For any sales reps uninvolved in the new product launch, the pharma company should implement extra incentives, such as contests or kickers, to ensure these teams remain motivated to detail their other assigned products.
M&A Only Works When…
Pharma company M&A shows no signs of slowing down. Last year, Swiss-based pharma giant Novartis purchased Endocyte, an emerging pharma company that focused on therapies to treat prostate cancer, for $2.1 billion. In 2017, Gilead acquired Kite Pharma—a manufacturer of advanced, targeted CAR T-cell therapies—for $12 billion. In January 2019, Bristol-Myers Squibb announced its impending acquisition of Celgene for $74 billion, a record-setting deal in the pharma industry that would combine two of the world’s largest manufacturers of cancer immunotherapies. And we’ll certainly see more. Large pharma companies facing diminishing pipelines will continue to acquire emerging pharma companies with promising therapies.

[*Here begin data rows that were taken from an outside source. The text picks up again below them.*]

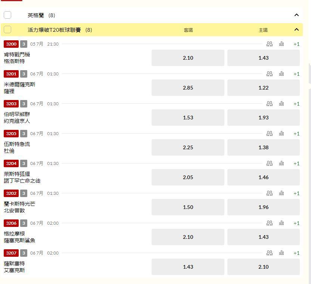Click head-to-head icon for match 3203

[x=269, y=104]
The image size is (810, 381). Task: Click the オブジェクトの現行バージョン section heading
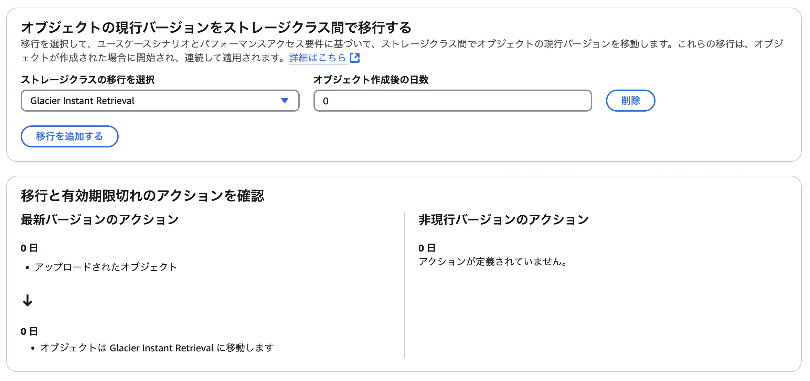point(216,28)
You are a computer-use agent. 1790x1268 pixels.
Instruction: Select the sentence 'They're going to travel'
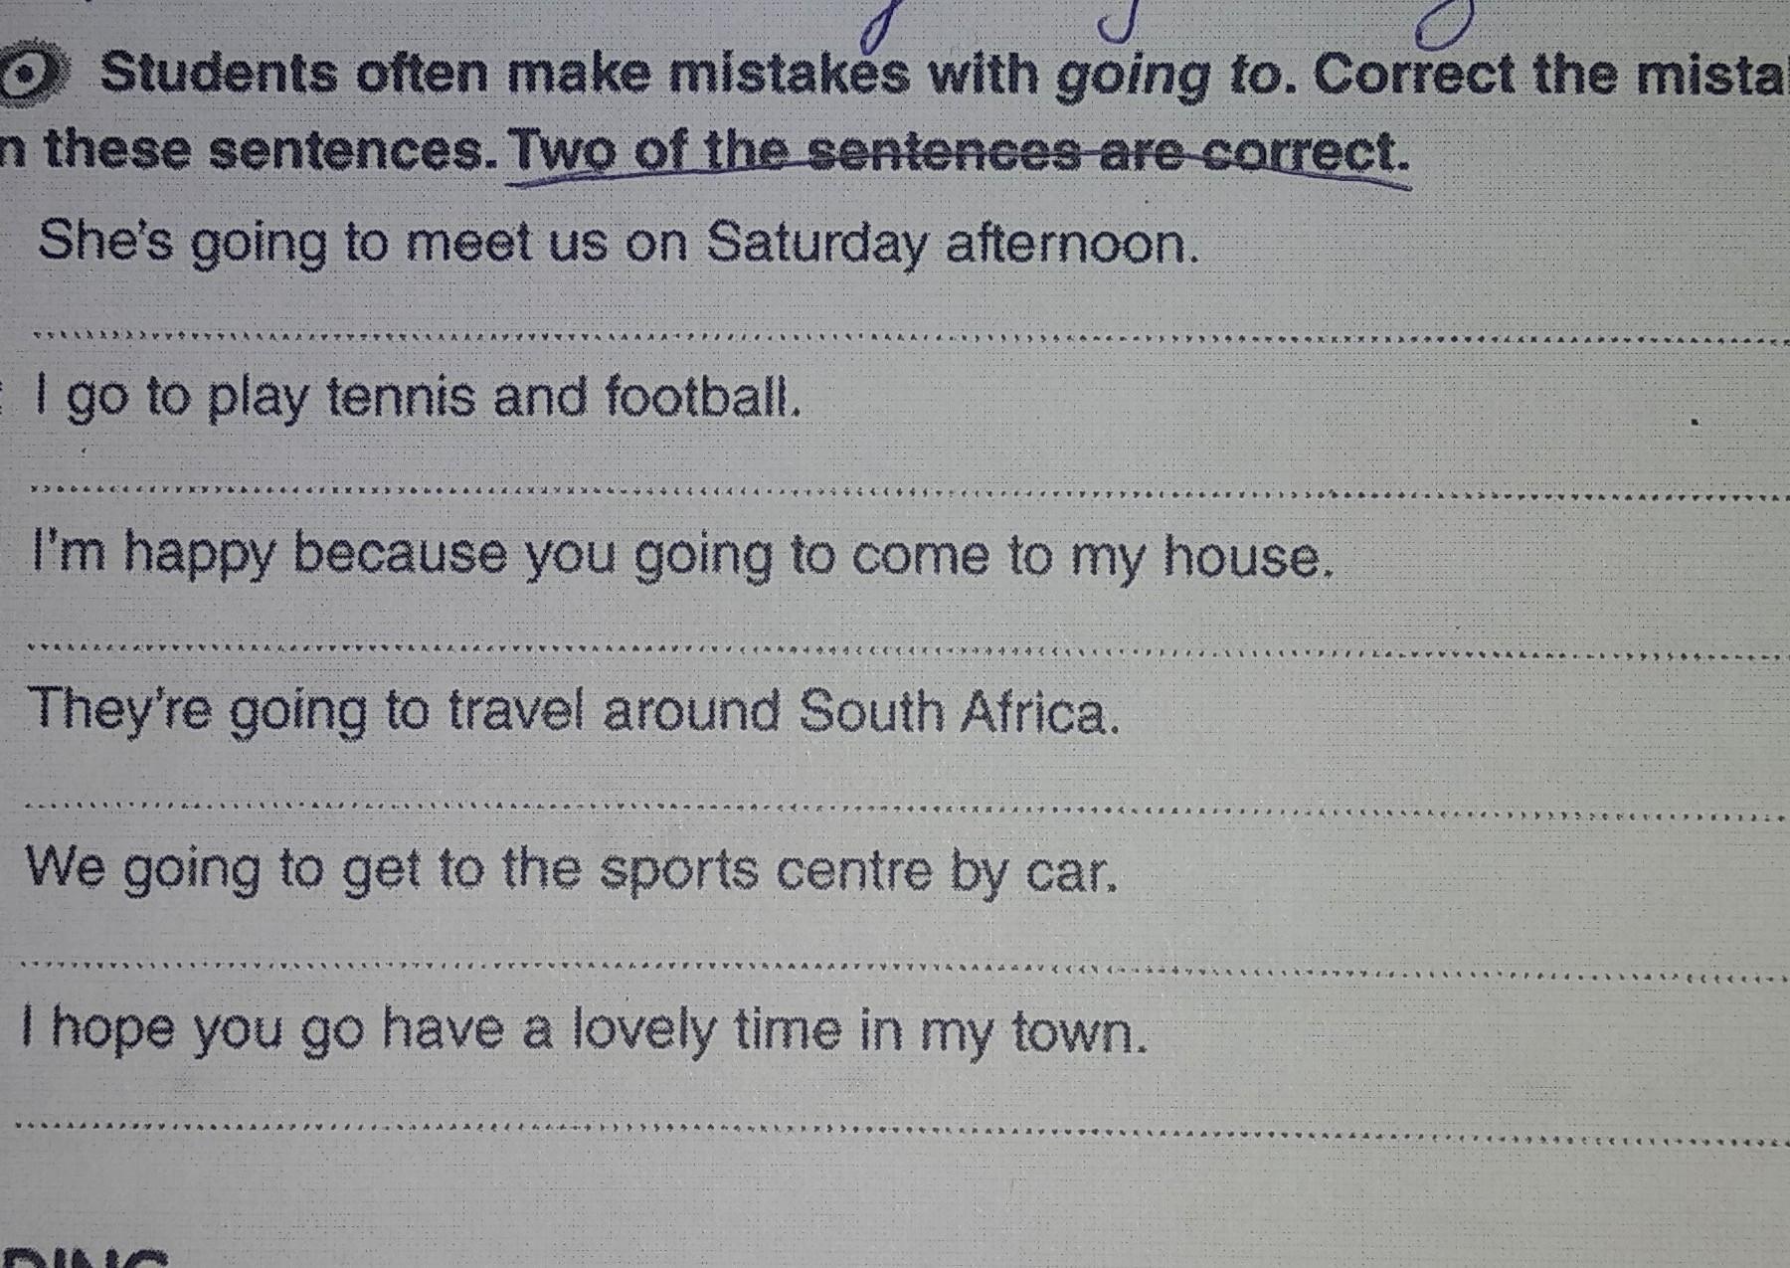575,712
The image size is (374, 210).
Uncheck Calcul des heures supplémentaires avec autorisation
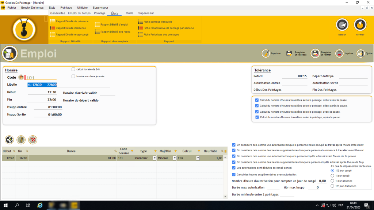pos(234,174)
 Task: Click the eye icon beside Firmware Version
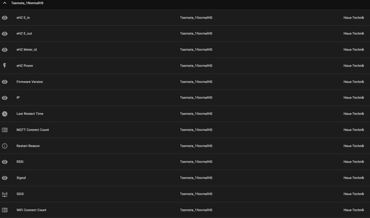point(5,82)
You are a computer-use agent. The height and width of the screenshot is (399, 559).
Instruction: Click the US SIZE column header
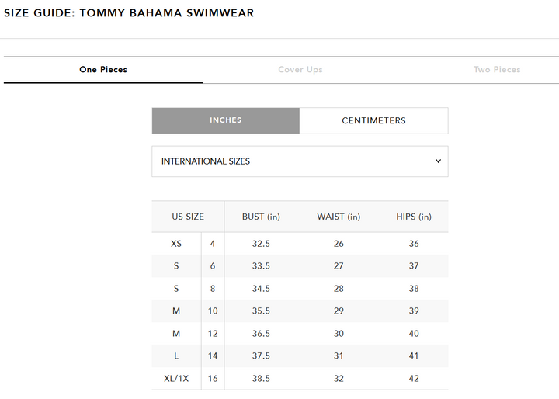188,217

That should be good news for all: HCPs access new, innovative products, faster; emerging pharma gains resources to support their therapies; and Big Pharma can relatively easily and quickly solve issues related to an evaporating pipeline of new products. But this M&A activity only succeeds if companies properly commercialize the opportunity. And that happens only if Big Pharma takes inventory of the emerging pharma company’s strengths and takes advantage of any efficiencies to get the full value from the acquisition. They must also avoid redundancies and excessive disruption to commercial activities to maximize return on investment.
At the end of a merger, the biggest winner of all is the reason why the pharma industry develops products in the first place: The patients. They benefit most from the combination of an emerging pharma company’s specialized therapy research and an established pharma company’s plentiful resources to bring the new therapy to market.